[Start of Attachment]
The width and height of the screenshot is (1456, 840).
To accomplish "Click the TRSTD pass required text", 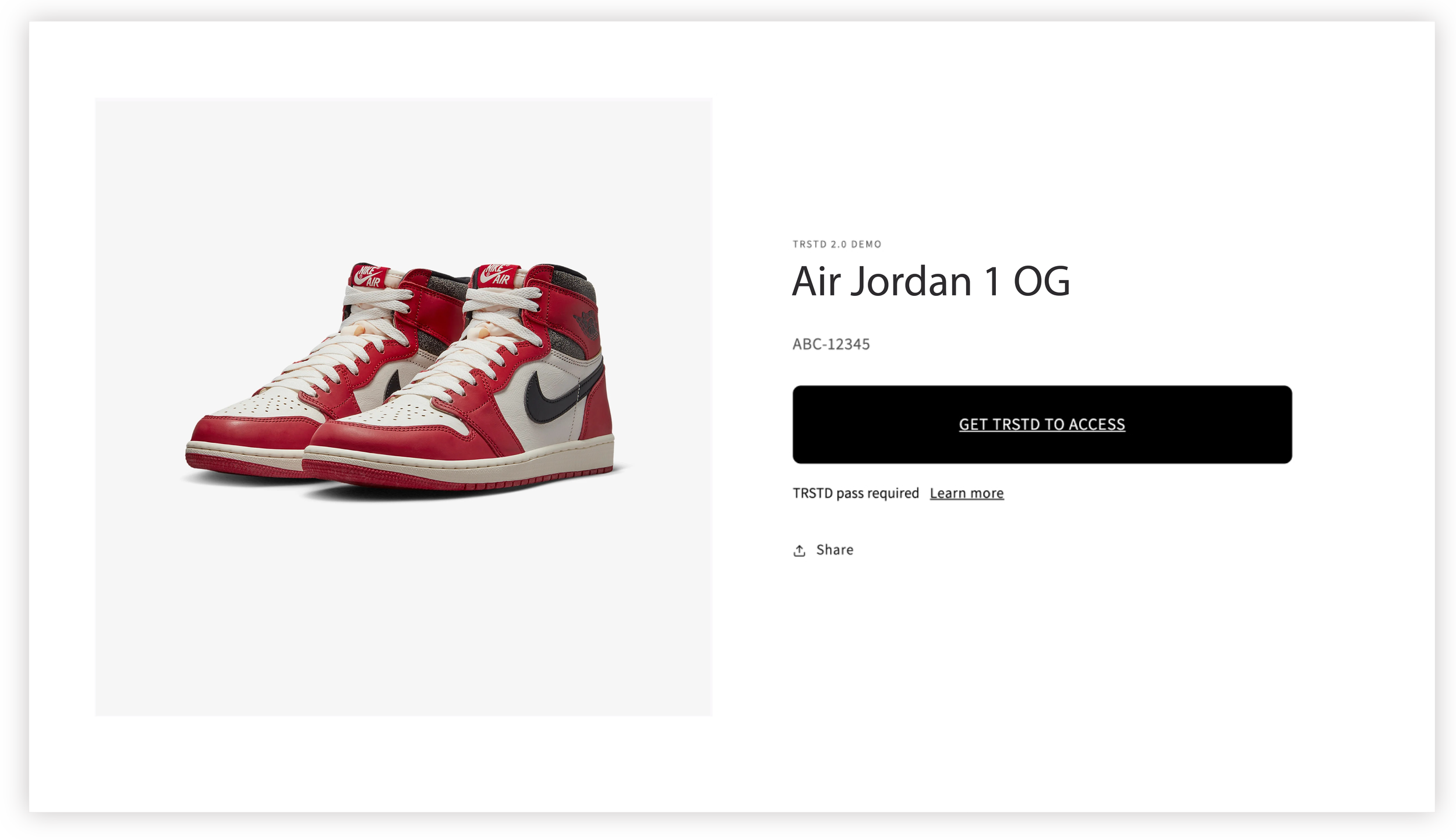I will click(855, 493).
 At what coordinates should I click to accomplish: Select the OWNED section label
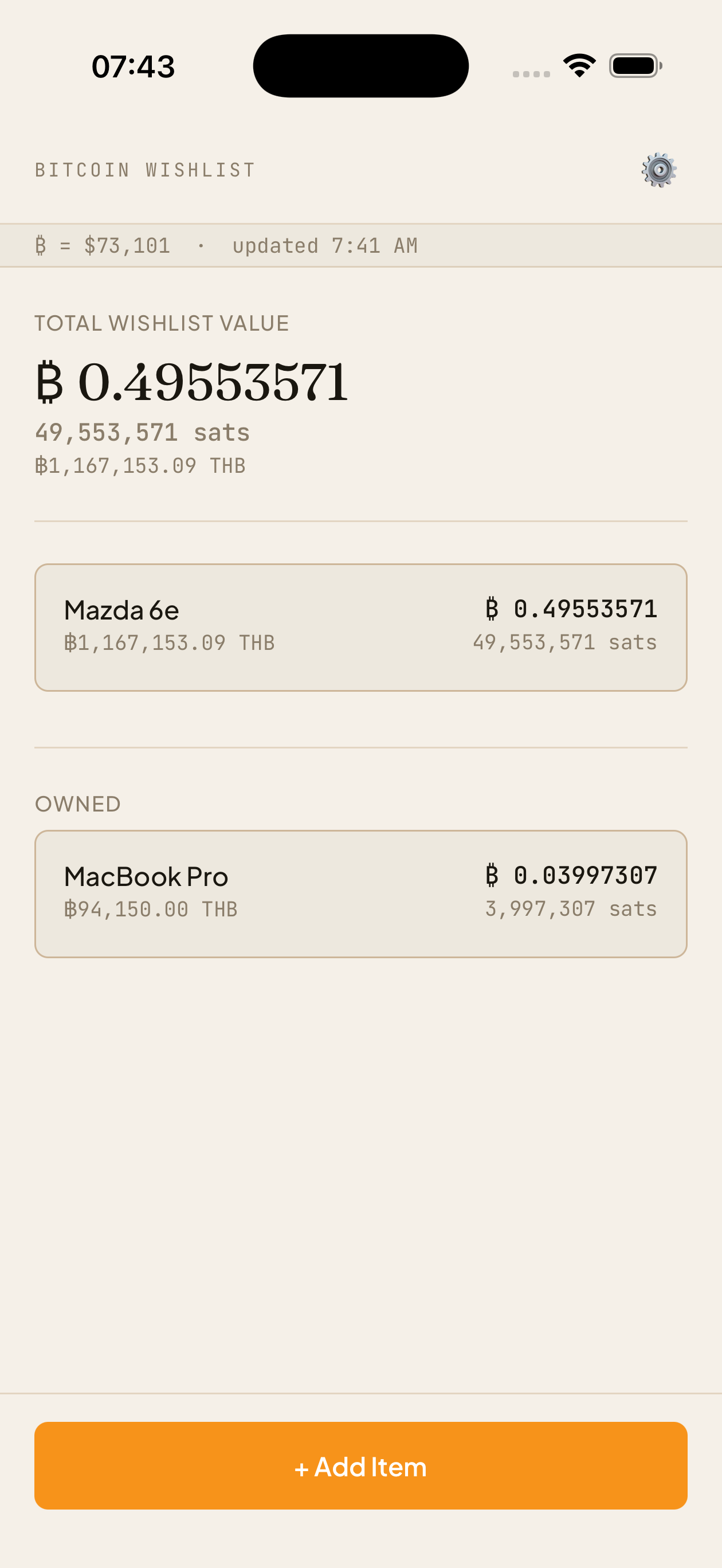pos(78,804)
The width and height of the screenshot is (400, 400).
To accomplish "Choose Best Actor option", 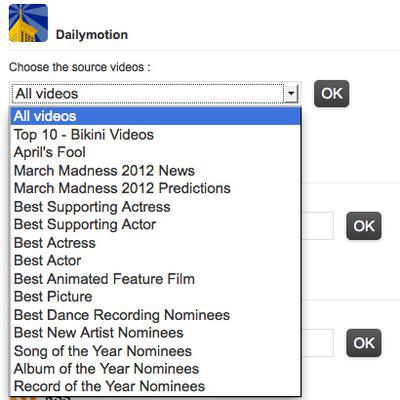I will [x=156, y=261].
[End of Attachment]
§ WHAT YOU ARE ASKED TO DO:
Report each line above that includes the string "screenshot".

§ OUTPUT FOR THIS EXERCISE:
The width and height of the screenshot is (1456, 840).
The width and height of the screenshot is (400, 400).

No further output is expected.